◆ Task prompt ◆
Retype all of the entries exactly as they appear.

Items from a data source
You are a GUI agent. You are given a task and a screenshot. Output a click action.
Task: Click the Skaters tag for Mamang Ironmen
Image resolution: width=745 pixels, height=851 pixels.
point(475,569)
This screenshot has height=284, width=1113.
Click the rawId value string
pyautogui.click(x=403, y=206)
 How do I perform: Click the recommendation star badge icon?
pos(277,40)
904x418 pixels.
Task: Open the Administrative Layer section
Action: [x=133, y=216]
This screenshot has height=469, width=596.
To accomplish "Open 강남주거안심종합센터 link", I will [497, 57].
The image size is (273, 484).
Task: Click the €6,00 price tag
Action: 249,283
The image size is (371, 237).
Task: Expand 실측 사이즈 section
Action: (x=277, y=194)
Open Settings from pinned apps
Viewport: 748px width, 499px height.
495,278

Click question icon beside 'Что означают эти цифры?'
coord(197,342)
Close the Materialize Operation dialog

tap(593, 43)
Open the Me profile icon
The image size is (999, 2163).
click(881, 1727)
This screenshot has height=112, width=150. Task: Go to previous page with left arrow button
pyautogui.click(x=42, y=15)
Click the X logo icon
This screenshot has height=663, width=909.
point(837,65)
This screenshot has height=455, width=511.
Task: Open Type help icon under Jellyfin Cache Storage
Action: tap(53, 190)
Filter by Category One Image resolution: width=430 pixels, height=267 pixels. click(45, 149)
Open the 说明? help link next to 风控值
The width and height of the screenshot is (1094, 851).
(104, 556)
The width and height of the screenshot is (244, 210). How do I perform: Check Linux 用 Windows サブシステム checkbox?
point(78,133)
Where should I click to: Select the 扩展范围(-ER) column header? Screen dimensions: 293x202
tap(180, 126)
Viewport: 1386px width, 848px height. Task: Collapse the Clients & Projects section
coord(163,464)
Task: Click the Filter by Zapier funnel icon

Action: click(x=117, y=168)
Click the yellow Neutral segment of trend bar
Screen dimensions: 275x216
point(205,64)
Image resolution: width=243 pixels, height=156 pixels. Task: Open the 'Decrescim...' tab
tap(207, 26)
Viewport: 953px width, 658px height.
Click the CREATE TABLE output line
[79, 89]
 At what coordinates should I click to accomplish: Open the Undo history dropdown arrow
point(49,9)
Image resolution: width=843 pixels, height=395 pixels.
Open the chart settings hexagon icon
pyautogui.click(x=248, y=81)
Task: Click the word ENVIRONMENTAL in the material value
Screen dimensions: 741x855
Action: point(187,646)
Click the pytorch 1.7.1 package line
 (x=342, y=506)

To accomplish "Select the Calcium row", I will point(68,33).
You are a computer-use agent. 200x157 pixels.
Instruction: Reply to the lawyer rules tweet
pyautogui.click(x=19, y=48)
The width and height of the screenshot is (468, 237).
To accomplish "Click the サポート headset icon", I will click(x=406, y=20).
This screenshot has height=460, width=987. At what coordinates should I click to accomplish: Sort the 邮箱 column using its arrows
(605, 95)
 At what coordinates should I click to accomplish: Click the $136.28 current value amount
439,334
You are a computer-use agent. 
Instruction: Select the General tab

◆ Response area ◆
You are a GUI agent. You are given a task and a screenshot. Output a click action.
Task: Click the Skaters tag for Mamang Ironmen
Image resolution: width=745 pixels, height=851 pixels.
point(475,569)
This screenshot has height=284, width=1113.
Click the rawId value string
pyautogui.click(x=403, y=206)
 How do I perform: Click the recommendation star badge icon?
pos(277,40)
904x418 pixels.
Task: Open the Administrative Layer section
Action: [x=133, y=216]
This screenshot has height=469, width=596.
To accomplish "Open 강남주거안심종합센터 link", I will [497, 57].
The image size is (273, 484).
Task: Click the €6,00 price tag
Action: 249,283
The image size is (371, 237).
Task: Expand 실측 사이즈 section
Action: (x=277, y=194)
Open Settings from pinned apps
Viewport: 748px width, 499px height.
495,278

Click question icon beside 'Что означают эти цифры?'
coord(197,342)
Close the Materialize Operation dialog

tap(593, 43)
Open the Me profile icon
The image size is (999, 2163).
click(881, 1727)
This screenshot has height=112, width=150. Task: Go to previous page with left arrow button
pyautogui.click(x=42, y=15)
Click the X logo icon
This screenshot has height=663, width=909.
point(837,65)
This screenshot has height=455, width=511.
Task: Open Type help icon under Jellyfin Cache Storage
Action: tap(53, 190)
Filter by Category One Image resolution: width=430 pixels, height=267 pixels. click(45, 149)
Open the 说明? help link next to 风控值
The width and height of the screenshot is (1094, 851).
(104, 556)
The width and height of the screenshot is (244, 210). How do I perform: Check Linux 用 Windows サブシステム checkbox?
point(78,133)
Where should I click to: Select the 扩展范围(-ER) column header? Screen dimensions: 293x202
tap(180, 126)
Viewport: 1386px width, 848px height. Task: Collapse the Clients & Projects section
coord(163,464)
Task: Click the Filter by Zapier funnel icon

Action: click(x=117, y=168)
Click the yellow Neutral segment of trend bar
Screen dimensions: 275x216
point(205,64)
Image resolution: width=243 pixels, height=156 pixels. Task: Open the 'Decrescim...' tab
tap(207, 26)
Viewport: 953px width, 658px height.
Click the CREATE TABLE output line
[79, 89]
 At what coordinates should I click to accomplish: Open the Undo history dropdown arrow
point(49,9)
Image resolution: width=843 pixels, height=395 pixels.
Open the chart settings hexagon icon
pyautogui.click(x=248, y=81)
Task: Click the word ENVIRONMENTAL in the material value
Screen dimensions: 741x855
Action: point(187,646)
Click the pytorch 1.7.1 package line
 (x=342, y=506)

To accomplish "Select the Calcium row", I will point(68,33).
You are a computer-use agent. 200x157 pixels.
Instruction: Reply to the lawyer rules tweet
pyautogui.click(x=19, y=48)
The width and height of the screenshot is (468, 237).
To accomplish "Click the サポート headset icon", I will click(x=406, y=20).
This screenshot has height=460, width=987. At what coordinates should I click to accomplish: Sort the 邮箱 column using its arrows
(605, 95)
 At what coordinates should I click to accomplish: Click the $136.28 current value amount
439,334
You are a computer-use agent. 
Instruction: Select the General tab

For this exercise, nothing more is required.